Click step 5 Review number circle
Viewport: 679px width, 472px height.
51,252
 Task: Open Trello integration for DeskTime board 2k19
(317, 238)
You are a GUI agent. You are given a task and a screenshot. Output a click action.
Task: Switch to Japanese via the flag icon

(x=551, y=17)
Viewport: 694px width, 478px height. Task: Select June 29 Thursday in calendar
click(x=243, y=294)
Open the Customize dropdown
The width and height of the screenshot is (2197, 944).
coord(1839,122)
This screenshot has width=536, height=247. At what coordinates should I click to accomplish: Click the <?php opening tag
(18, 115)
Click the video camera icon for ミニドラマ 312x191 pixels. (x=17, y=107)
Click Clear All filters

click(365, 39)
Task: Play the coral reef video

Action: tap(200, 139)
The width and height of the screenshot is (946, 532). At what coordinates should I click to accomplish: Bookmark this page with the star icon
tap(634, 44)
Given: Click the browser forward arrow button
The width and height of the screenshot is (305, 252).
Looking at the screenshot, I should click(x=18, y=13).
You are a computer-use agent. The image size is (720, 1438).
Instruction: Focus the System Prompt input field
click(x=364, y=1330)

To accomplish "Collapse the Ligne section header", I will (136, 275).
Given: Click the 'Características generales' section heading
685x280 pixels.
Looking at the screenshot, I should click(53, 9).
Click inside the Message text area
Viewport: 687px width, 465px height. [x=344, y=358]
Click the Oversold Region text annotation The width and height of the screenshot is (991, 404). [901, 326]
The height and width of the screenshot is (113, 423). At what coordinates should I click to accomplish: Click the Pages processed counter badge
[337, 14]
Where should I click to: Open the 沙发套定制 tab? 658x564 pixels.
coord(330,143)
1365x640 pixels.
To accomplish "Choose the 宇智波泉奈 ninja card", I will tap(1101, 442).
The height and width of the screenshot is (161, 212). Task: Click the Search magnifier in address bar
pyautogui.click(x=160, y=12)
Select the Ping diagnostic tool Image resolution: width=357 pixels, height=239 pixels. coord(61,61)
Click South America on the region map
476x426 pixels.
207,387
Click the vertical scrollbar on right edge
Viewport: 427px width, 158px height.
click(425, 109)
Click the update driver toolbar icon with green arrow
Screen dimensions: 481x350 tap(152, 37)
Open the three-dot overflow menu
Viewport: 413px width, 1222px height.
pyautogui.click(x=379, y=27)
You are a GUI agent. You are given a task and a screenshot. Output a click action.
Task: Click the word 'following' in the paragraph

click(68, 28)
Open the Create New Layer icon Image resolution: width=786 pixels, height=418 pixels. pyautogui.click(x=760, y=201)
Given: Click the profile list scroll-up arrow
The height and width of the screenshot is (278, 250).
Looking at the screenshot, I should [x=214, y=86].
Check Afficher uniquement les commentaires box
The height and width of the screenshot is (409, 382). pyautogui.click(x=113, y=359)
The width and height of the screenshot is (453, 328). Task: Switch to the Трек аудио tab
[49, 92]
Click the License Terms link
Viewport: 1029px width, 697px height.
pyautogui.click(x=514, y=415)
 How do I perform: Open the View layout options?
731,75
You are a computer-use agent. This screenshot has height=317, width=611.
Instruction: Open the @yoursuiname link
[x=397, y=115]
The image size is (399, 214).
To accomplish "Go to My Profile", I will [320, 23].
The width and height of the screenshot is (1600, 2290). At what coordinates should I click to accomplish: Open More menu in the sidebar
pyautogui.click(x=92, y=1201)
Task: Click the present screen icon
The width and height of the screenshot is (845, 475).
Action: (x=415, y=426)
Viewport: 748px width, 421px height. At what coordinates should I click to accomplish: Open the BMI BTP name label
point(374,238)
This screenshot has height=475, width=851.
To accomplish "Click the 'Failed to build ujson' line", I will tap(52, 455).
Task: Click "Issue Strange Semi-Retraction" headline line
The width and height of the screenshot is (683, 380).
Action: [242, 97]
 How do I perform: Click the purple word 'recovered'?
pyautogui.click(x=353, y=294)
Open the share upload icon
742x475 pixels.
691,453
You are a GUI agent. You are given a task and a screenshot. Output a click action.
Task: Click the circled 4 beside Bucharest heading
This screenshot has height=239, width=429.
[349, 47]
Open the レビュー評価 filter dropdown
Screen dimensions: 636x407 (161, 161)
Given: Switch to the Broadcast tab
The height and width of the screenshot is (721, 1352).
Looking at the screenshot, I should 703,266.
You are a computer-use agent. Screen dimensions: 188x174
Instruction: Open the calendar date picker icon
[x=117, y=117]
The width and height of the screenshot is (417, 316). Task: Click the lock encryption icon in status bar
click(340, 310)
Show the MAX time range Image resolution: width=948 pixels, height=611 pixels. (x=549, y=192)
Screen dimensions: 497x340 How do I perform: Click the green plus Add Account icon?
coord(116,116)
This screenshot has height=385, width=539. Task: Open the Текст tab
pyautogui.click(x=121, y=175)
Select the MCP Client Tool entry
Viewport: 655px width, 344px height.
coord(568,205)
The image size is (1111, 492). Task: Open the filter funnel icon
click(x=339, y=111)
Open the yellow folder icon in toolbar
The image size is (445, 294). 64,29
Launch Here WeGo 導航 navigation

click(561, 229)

Instructions for the task: With the entries above as the source, set down exactly the lines from the one holding "This screenshot has height=239, width=429." through the last line, both ends included.

Result for this task:
This screenshot has height=239, width=429.
[349, 47]
Open the レビュー評価 filter dropdown
Screen dimensions: 636x407 (161, 161)
Given: Switch to the Broadcast tab
The height and width of the screenshot is (721, 1352).
Looking at the screenshot, I should 703,266.
You are a computer-use agent. Screen dimensions: 188x174
Instruction: Open the calendar date picker icon
[x=117, y=117]
The width and height of the screenshot is (417, 316). Task: Click the lock encryption icon in status bar
click(340, 310)
Show the MAX time range Image resolution: width=948 pixels, height=611 pixels. (x=549, y=192)
Screen dimensions: 497x340 How do I perform: Click the green plus Add Account icon?
coord(116,116)
This screenshot has height=385, width=539. Task: Open the Текст tab
pyautogui.click(x=121, y=175)
Select the MCP Client Tool entry
Viewport: 655px width, 344px height.
coord(568,205)
The image size is (1111, 492). Task: Open the filter funnel icon
click(x=339, y=111)
Open the yellow folder icon in toolbar
The image size is (445, 294). 64,29
Launch Here WeGo 導航 navigation

click(561, 229)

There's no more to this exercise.